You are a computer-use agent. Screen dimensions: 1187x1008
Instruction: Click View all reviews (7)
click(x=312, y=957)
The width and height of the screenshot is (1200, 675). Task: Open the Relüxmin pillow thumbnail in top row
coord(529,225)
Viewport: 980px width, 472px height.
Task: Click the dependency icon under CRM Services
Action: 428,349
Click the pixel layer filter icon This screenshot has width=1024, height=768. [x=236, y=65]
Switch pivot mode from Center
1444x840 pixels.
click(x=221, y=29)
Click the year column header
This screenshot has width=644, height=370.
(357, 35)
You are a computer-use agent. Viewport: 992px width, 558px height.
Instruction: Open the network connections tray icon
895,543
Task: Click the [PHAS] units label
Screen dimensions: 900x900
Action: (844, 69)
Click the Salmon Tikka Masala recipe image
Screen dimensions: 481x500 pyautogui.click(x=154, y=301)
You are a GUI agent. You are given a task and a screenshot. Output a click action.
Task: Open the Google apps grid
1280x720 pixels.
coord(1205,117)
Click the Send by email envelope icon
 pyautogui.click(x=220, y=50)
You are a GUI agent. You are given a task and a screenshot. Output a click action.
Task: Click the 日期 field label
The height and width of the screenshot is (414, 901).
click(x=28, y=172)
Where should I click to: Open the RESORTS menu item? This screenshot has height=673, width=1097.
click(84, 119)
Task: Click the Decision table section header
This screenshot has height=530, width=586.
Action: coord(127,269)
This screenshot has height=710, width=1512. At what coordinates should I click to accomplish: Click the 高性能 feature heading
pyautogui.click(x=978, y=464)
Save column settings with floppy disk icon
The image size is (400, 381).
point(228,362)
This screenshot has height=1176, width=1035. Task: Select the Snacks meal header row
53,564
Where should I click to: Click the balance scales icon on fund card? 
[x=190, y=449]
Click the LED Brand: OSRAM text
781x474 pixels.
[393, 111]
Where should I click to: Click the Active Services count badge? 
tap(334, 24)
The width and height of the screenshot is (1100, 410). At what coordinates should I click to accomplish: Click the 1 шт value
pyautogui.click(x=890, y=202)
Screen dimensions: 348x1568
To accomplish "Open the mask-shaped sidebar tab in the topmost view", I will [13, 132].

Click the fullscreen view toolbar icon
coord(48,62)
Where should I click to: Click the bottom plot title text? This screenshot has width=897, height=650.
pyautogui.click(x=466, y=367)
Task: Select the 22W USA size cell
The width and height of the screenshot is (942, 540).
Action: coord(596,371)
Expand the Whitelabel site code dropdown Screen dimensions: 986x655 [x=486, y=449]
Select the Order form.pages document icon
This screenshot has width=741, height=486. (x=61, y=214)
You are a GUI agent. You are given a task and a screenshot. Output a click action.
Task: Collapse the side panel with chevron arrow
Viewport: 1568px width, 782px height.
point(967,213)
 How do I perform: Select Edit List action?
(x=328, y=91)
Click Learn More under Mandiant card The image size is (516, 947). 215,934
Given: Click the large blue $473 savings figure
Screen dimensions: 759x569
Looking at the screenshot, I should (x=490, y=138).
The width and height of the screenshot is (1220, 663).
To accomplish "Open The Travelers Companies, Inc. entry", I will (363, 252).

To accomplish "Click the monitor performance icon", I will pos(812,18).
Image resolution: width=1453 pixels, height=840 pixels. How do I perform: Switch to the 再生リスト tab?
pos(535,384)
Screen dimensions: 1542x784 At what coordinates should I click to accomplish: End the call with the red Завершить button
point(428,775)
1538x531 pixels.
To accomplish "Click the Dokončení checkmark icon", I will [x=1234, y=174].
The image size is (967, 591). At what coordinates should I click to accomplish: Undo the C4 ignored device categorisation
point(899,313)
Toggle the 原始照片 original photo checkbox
================================
■ Task ■
Whenever a line of the material holds the word "will", copy it out.

■ Task response ■
To accomplish "Open the mask-shaped sidebar tab in the topmost view", I will [13, 132].
To accomplish "Open The Travelers Companies, Inc. entry", I will (363, 252).
To accomplish "Click the monitor performance icon", I will pos(812,18).
To accomplish "Click the Dokončení checkmark icon", I will [x=1234, y=174].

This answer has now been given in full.